Page MenuHomePhabricator

[keyserver] Script to scp backups over from a server
ClosedPublic

Authored by ashoat on Jun 16 2022, 6:00 PM.
Tags
None
Referenced Files
F3356642: D4288.diff
Sat, Nov 23, 7:45 PM
Unknown Object (File)
Wed, Nov 13, 7:30 PM
Unknown Object (File)
Fri, Nov 8, 3:03 PM
Unknown Object (File)
Sat, Nov 2, 12:59 PM
Unknown Object (File)
Oct 24 2024, 8:15 AM
Unknown Object (File)
Oct 24 2024, 8:13 AM
Unknown Object (File)
Oct 7 2024, 2:32 PM
Unknown Object (File)
Oct 7 2024, 2:32 PM
Subscribers

Details

Summary

The Docker host can generate backups, but the backups are useless if they're stored in the same place.

This script is intended to be run on a different machine. It will scp the latest backup from a source folder and make sure disk usage doesn't exceed some limit in the destination.

Test Plan
  • I copy-pasted this script to my personal server, where I ran it to scp files over from my keyserver on AWS: bash/scp-backup.sh backups backups
  • I created dummy backups in the destination to fill up disk space
  • I made sure that when disk space was exceeded, the oldest backups got deleted first
  • I made sure that the cleanup never deleted all backups (there was always one left, even if it's bigger than the limit)

Diff Detail

Repository
rCOMM Comm
Lint
Lint Not Applicable
Unit
Tests Not Applicable

Event Timeline

Overall logic looks good and makes sense, just some minor style fixes and should be ready to land!

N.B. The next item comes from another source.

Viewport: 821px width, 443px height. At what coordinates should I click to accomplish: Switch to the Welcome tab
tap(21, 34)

keyserver/bash/scp-backup.sh
15–16 ↗(On Diff #13547)

Not that it really matters in this particular instance since the command ends right after the variable is set, but you can use a here string instead of the echo + pipe. In my opinion it looks cleaner and if the script did go further, you could run into some issues using echo.
{F77143}

30 ↗(On Diff #13547)

Good practice to double quote to prevent globbing and word splitting. Not going to go through every example, but there are other instances of variables that should be double-quoted on lines 15, 16, and 17.

40 ↗(On Diff #13547)

Another minor thing, but couldn't we combine the grep + awk command into one awk command by passing total as a pattern in awk? Not sure about performance, but I don't think it's any worse and it looks cleaner to me.

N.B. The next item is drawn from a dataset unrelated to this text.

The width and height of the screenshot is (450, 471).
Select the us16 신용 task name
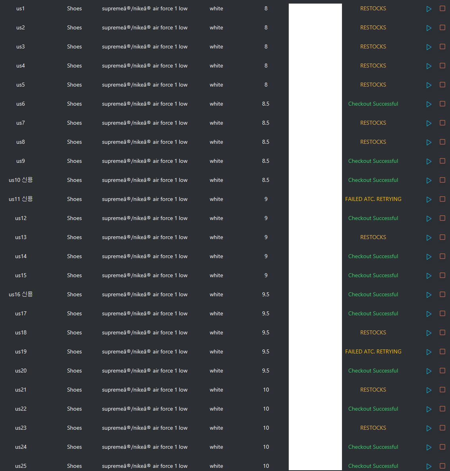20,294
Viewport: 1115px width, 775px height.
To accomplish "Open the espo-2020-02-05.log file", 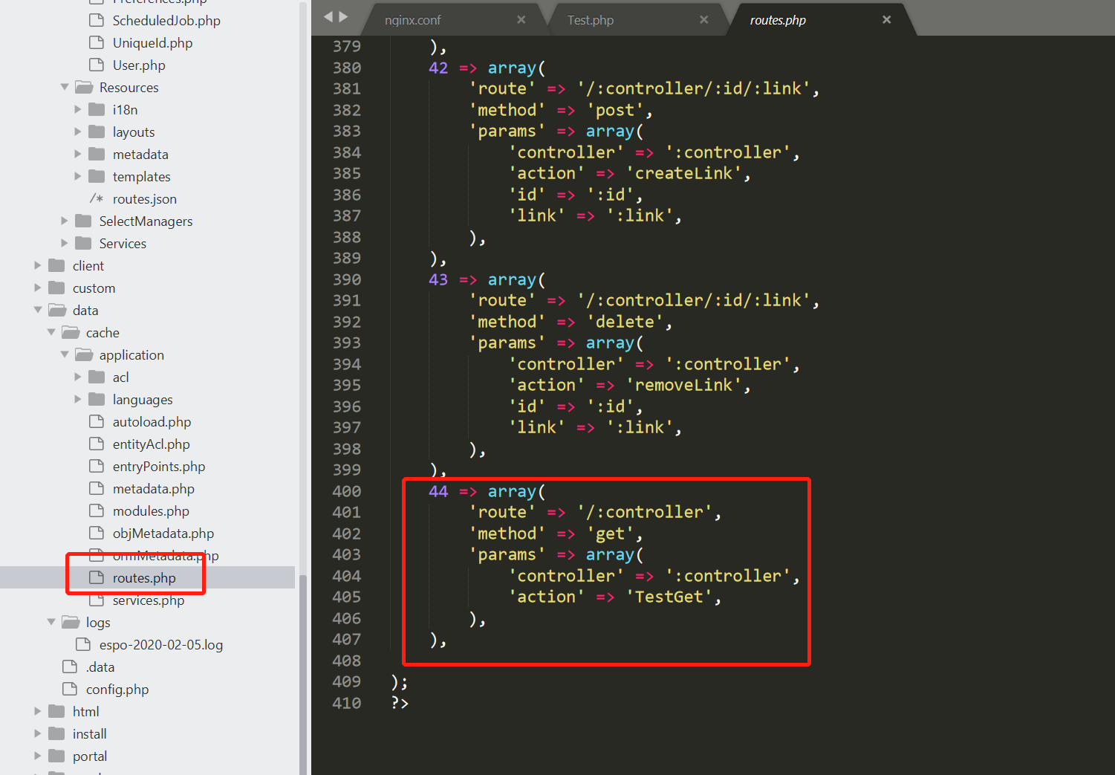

Also curious why we need the -c flag on the du command? Seems like (at least in my limited experience) -cs just prints the total number of bytes twice (except with a total describing one line). Is this just a sanity check or can this be removed? If it can be removed, we don't need the /total/ pattern match in the awk command.

44 ↗(On Diff #13547)

Another suggestion: since ls is intended to be human-readable, its output could change in the future. For this example it probably isn't necessary but just in case. Use find instead of ls to better handle non-alphanumeric filenames.

You could maybe try something like this:
find "$SCP_DEST_FOLDER" -maxdepth 1 -name "comm.*.sql.gz" | wc -l

This revision now requires changes to proceed.Jun 17 2022, 10:05 AM

Great review!!

keyserver/bash/scp-backup.sh
15–16 ↗(On Diff #13547)

Looks like the attachment got dropped?

keyserver/bash/scp-backup.sh
15–16 ↗(On Diff #13547)

Huh, that's weird, I see it on my page (even after refreshing) but it isn't showing up if I open this diff in a window where I'm not signed in to Phabricator. Could be related to the "File not attached"/"referenced file" issue @atul was talking about the other day.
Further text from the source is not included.